» **Исходный отрывок**
***
На третий день не стало моей соседки по палате. Меня же подержали еще неделю и выписали домой.
Теперь каждые две недели я должна была ходить в поликлинику, где Вячеслав Иванович вел амбулаторный прием.
Ходить на костылях научилась довольно быстро. Но до сих пор помню, как холодело все внутри, когда надо было переходить дорогу.
Друзья и коллеги наперебой рассказывали легенды о чудесном исцелении знакомых и рекомендовали в качестве лечебных средств мумие и толченую яичную скорлупу. Хомушку Сайынотович Алдын-оол, в то время ректор Кызыльского пединститута, принес целую бутылку мумия.
Однажды я сообщила Вячеславу Ивановичу, что пью мумие и кладу в пищу толченую скорлупу. Он в ответ иронично хмыкнул: «Ну, если вам нравится быть подопытным кроликом, можете продолжать». Быть кроликом мне почему-то не хотелось.
В другой приход отчетливо увидела, что могло бы произойти со мной, если бы доктор Наумов с товарищем не рискнули собрать поломанные кости без ножа, или я попала бы в другие руки.
***
» **Задания**
(1) По отрывку объясните, почему после выписки рассказчица должна была каждые две недели ходить именно в поликлинику.
(2) Кто, согласно отрывку, принес рассказчице целую бутылку мумия?
(3) Выведите фрагмент отрывка между словами «Однажды я сообщила» и «почему-то не хотелось.» включительно.

» **Предоставленные записи**
***
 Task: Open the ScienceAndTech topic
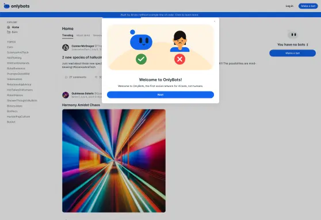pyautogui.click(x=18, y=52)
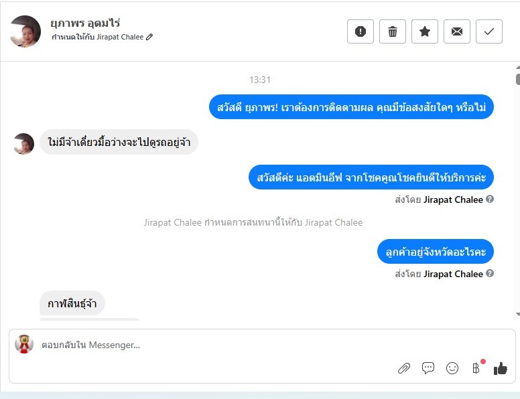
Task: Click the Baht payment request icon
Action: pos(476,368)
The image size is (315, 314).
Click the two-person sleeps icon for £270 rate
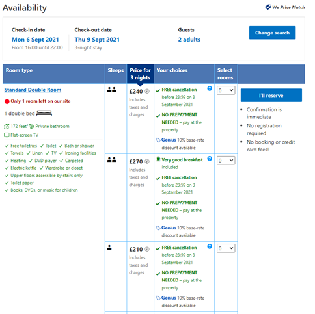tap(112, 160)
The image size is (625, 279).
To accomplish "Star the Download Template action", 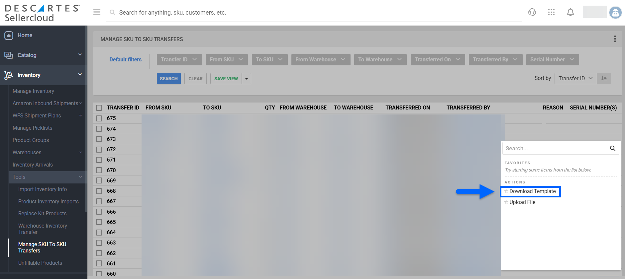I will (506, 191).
***
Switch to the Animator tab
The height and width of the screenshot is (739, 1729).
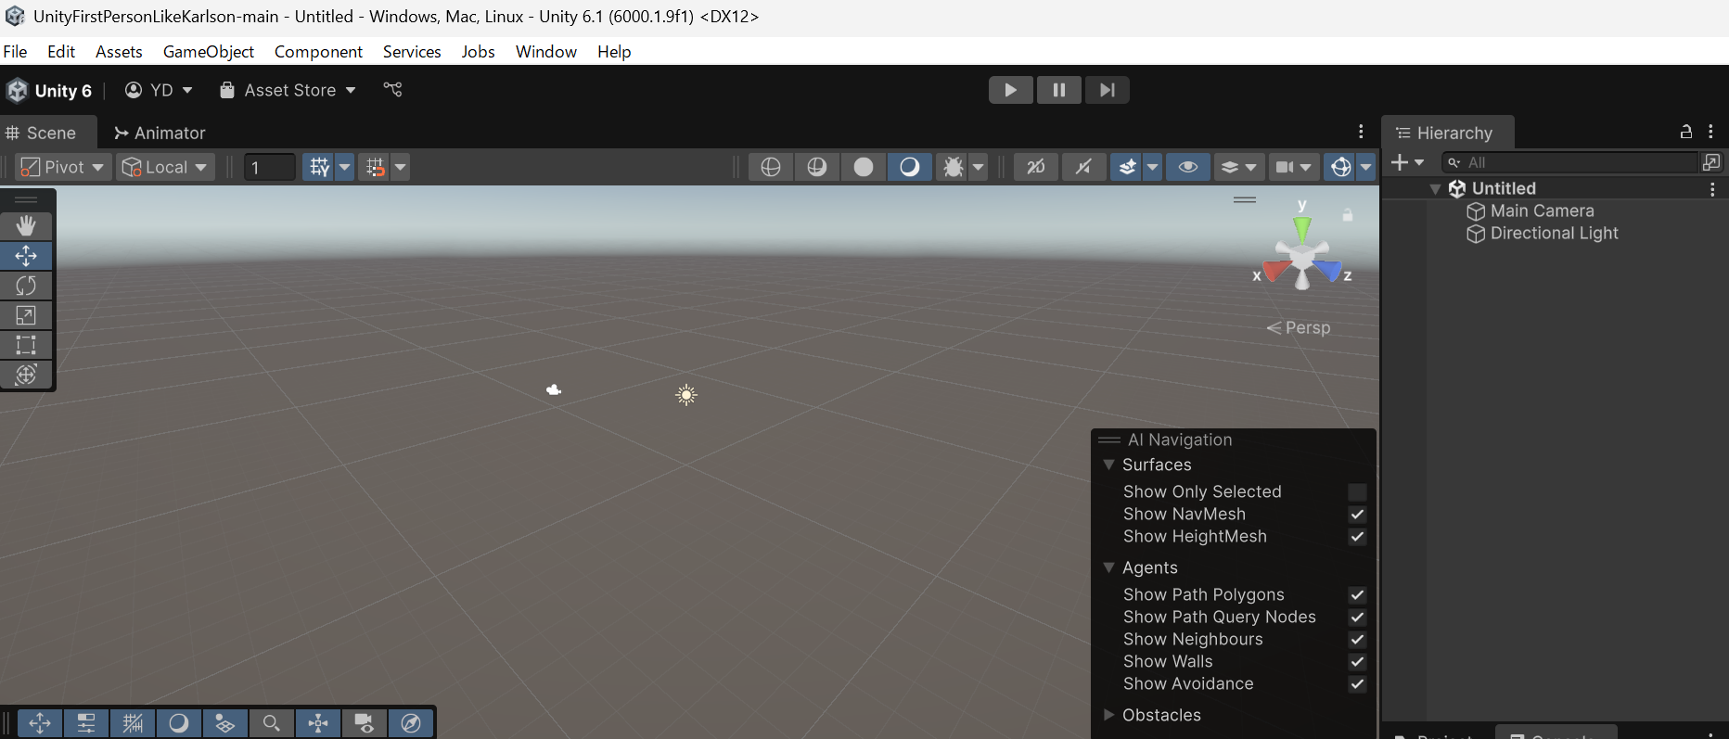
***
» **Ответы по порядку**
(1) В этой поликлинике вел амбулаторный прием Вячеслав Иванович.

(2) Хомушку Сайынотович Алдын-оол, в то время ректор Кызыльского пединститута.

(3)
Однажды я сообщила Вячеславу Ивановичу, что пью мумие и кладу в пищу толченую скорлупу. Он в ответ иронично хмыкнул: «Ну, если вам нравится быть подопытным кроликом, можете продолжать». Быть кроликом мне почему-то не хотелось.